## SHORT TASK:
Give the stretch from the line containing "Like the tweet with the heart icon" through the end of the items as a numbered list, leaving out any blank lines.

[Target pointing data]
»»

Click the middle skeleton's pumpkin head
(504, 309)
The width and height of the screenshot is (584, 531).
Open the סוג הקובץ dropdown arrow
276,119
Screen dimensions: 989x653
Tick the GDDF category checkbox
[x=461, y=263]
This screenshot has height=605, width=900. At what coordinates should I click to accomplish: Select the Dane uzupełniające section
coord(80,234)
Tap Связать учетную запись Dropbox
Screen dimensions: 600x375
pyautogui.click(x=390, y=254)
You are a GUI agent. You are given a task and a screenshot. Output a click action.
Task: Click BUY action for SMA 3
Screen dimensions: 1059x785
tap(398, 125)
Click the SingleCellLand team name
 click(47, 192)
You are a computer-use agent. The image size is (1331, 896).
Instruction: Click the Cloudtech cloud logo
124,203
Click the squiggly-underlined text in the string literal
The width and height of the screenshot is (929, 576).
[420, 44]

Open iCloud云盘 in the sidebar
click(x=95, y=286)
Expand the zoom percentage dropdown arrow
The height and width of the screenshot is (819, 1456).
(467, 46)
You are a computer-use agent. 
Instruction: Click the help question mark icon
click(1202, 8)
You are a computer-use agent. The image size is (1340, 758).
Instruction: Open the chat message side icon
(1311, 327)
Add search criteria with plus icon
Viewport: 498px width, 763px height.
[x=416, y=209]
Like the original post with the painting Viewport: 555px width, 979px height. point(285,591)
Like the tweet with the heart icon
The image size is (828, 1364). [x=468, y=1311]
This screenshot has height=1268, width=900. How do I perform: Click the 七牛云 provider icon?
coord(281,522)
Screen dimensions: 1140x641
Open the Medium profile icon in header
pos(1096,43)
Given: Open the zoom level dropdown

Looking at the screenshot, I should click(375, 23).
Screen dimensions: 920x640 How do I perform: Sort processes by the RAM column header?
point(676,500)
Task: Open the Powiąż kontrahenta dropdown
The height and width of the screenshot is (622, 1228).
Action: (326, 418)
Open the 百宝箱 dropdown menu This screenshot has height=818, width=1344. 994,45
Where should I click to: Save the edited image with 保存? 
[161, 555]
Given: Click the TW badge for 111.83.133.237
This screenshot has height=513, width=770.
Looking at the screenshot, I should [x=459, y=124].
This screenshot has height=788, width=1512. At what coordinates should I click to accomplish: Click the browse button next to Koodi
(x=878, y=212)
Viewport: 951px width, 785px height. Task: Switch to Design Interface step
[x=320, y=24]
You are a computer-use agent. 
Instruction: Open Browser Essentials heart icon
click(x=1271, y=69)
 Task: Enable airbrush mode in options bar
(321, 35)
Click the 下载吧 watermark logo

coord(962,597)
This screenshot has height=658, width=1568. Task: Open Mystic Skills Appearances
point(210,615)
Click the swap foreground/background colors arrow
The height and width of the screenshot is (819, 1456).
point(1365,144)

««

## OUTPUT OF THE TASK:
1. Like the tweet with the heart icon
2. The image size is (828, 1364). [x=468, y=1311]
3. This screenshot has height=1268, width=900. How do I perform: Click the 七牛云 provider icon?
4. coord(281,522)
5. Screen dimensions: 1140x641
6. Open the Medium profile icon in header
7. pos(1096,43)
8. Given: Open the zoom level dropdown
9. Looking at the screenshot, I should click(375, 23).
10. Screen dimensions: 920x640 How do I perform: Sort processes by the RAM column header?
11. point(676,500)
12. Task: Open the Powiąż kontrahenta dropdown
13. The height and width of the screenshot is (622, 1228).
14. Action: (326, 418)
15. Open the 百宝箱 dropdown menu This screenshot has height=818, width=1344. 994,45
16. Where should I click to: Save the edited image with 保存? 
17. [161, 555]
18. Given: Click the TW badge for 111.83.133.237
19. This screenshot has height=513, width=770.
20. Looking at the screenshot, I should [x=459, y=124].
21. This screenshot has height=788, width=1512. At what coordinates should I click to accomplish: Click the browse button next to Koodi
22. (x=878, y=212)
23. Viewport: 951px width, 785px height. Task: Switch to Design Interface step
24. [x=320, y=24]
25. You are a computer-use agent. 
26. Instruction: Open Browser Essentials heart icon
27. click(x=1271, y=69)
28.  Task: Enable airbrush mode in options bar
29. (321, 35)
30. Click the 下载吧 watermark logo
31. coord(962,597)
32. This screenshot has height=658, width=1568. Task: Open Mystic Skills Appearances
33. point(210,615)
34. Click the swap foreground/background colors arrow
35. The height and width of the screenshot is (819, 1456).
36. point(1365,144)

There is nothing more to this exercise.